Collected data:
===============
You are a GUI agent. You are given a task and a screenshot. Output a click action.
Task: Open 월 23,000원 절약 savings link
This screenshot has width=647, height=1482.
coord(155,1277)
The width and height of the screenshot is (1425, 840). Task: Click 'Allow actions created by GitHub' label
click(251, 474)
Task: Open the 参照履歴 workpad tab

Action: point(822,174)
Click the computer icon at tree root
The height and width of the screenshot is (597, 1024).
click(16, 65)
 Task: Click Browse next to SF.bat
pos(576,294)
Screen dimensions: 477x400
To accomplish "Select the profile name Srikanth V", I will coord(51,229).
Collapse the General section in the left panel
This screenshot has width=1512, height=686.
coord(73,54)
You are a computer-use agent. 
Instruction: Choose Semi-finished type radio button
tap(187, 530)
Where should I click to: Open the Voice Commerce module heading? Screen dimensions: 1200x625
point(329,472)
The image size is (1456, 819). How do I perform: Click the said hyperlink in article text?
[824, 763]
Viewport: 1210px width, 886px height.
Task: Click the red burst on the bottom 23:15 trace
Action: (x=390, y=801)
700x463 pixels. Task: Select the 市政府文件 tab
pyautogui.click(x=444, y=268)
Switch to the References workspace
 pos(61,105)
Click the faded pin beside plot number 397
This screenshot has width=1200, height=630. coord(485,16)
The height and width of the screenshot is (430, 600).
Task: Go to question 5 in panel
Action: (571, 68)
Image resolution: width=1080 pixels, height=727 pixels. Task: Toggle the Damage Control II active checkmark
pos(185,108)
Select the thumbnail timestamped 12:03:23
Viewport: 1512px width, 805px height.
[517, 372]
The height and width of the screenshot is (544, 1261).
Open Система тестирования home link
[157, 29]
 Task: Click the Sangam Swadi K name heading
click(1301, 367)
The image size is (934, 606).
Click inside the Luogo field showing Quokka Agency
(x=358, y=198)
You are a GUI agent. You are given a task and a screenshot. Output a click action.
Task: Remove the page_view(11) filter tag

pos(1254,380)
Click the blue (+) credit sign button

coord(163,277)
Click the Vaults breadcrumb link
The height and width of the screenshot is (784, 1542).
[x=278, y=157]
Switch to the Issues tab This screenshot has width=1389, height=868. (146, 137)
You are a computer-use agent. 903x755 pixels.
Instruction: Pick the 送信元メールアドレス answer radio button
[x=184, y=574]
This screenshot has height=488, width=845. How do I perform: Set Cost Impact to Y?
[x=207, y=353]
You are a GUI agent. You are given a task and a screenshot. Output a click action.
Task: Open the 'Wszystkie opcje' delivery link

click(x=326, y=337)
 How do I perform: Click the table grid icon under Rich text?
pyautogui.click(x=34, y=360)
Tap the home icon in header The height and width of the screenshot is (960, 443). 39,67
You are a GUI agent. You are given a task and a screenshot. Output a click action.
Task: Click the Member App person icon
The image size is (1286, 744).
===============
Required work - The answer must be a word-for-word reproduction of every record above.

Expected answer -
You are a GUI agent. You are given a task and a screenshot. Output a click action.
Task: Open 월 23,000원 절약 savings link
This screenshot has width=647, height=1482.
coord(155,1277)
The width and height of the screenshot is (1425, 840). Task: Click 'Allow actions created by GitHub' label
click(251, 474)
Task: Open the 参照履歴 workpad tab

Action: point(822,174)
Click the computer icon at tree root
The height and width of the screenshot is (597, 1024).
click(16, 65)
 Task: Click Browse next to SF.bat
pos(576,294)
Screen dimensions: 477x400
To accomplish "Select the profile name Srikanth V", I will coord(51,229).
Collapse the General section in the left panel
This screenshot has width=1512, height=686.
coord(73,54)
You are a computer-use agent. 
Instruction: Choose Semi-finished type radio button
tap(187, 530)
Where should I click to: Open the Voice Commerce module heading? Screen dimensions: 1200x625
point(329,472)
The image size is (1456, 819). How do I perform: Click the said hyperlink in article text?
[824, 763]
Viewport: 1210px width, 886px height.
Task: Click the red burst on the bottom 23:15 trace
Action: (x=390, y=801)
700x463 pixels. Task: Select the 市政府文件 tab
pyautogui.click(x=444, y=268)
Switch to the References workspace
 pos(61,105)
Click the faded pin beside plot number 397
This screenshot has width=1200, height=630. coord(485,16)
The height and width of the screenshot is (430, 600).
Task: Go to question 5 in panel
Action: (571, 68)
Image resolution: width=1080 pixels, height=727 pixels. Task: Toggle the Damage Control II active checkmark
pos(185,108)
Select the thumbnail timestamped 12:03:23
Viewport: 1512px width, 805px height.
[517, 372]
The height and width of the screenshot is (544, 1261).
Open Система тестирования home link
[157, 29]
 Task: Click the Sangam Swadi K name heading
click(1301, 367)
The image size is (934, 606).
Click inside the Luogo field showing Quokka Agency
(x=358, y=198)
You are a GUI agent. You are given a task and a screenshot. Output a click action.
Task: Remove the page_view(11) filter tag

pos(1254,380)
Click the blue (+) credit sign button

coord(163,277)
Click the Vaults breadcrumb link
The height and width of the screenshot is (784, 1542).
[x=278, y=157]
Switch to the Issues tab This screenshot has width=1389, height=868. (146, 137)
You are a computer-use agent. 903x755 pixels.
Instruction: Pick the 送信元メールアドレス answer radio button
[x=184, y=574]
This screenshot has height=488, width=845. How do I perform: Set Cost Impact to Y?
[x=207, y=353]
You are a GUI agent. You are given a task and a screenshot. Output a click action.
Task: Open the 'Wszystkie opcje' delivery link

click(x=326, y=337)
 How do I perform: Click the table grid icon under Rich text?
pyautogui.click(x=34, y=360)
Tap the home icon in header The height and width of the screenshot is (960, 443). 39,67
You are a GUI agent. You are given a task and a screenshot. Output a click action.
Task: Click the Member App person icon
The image size is (1286, 744).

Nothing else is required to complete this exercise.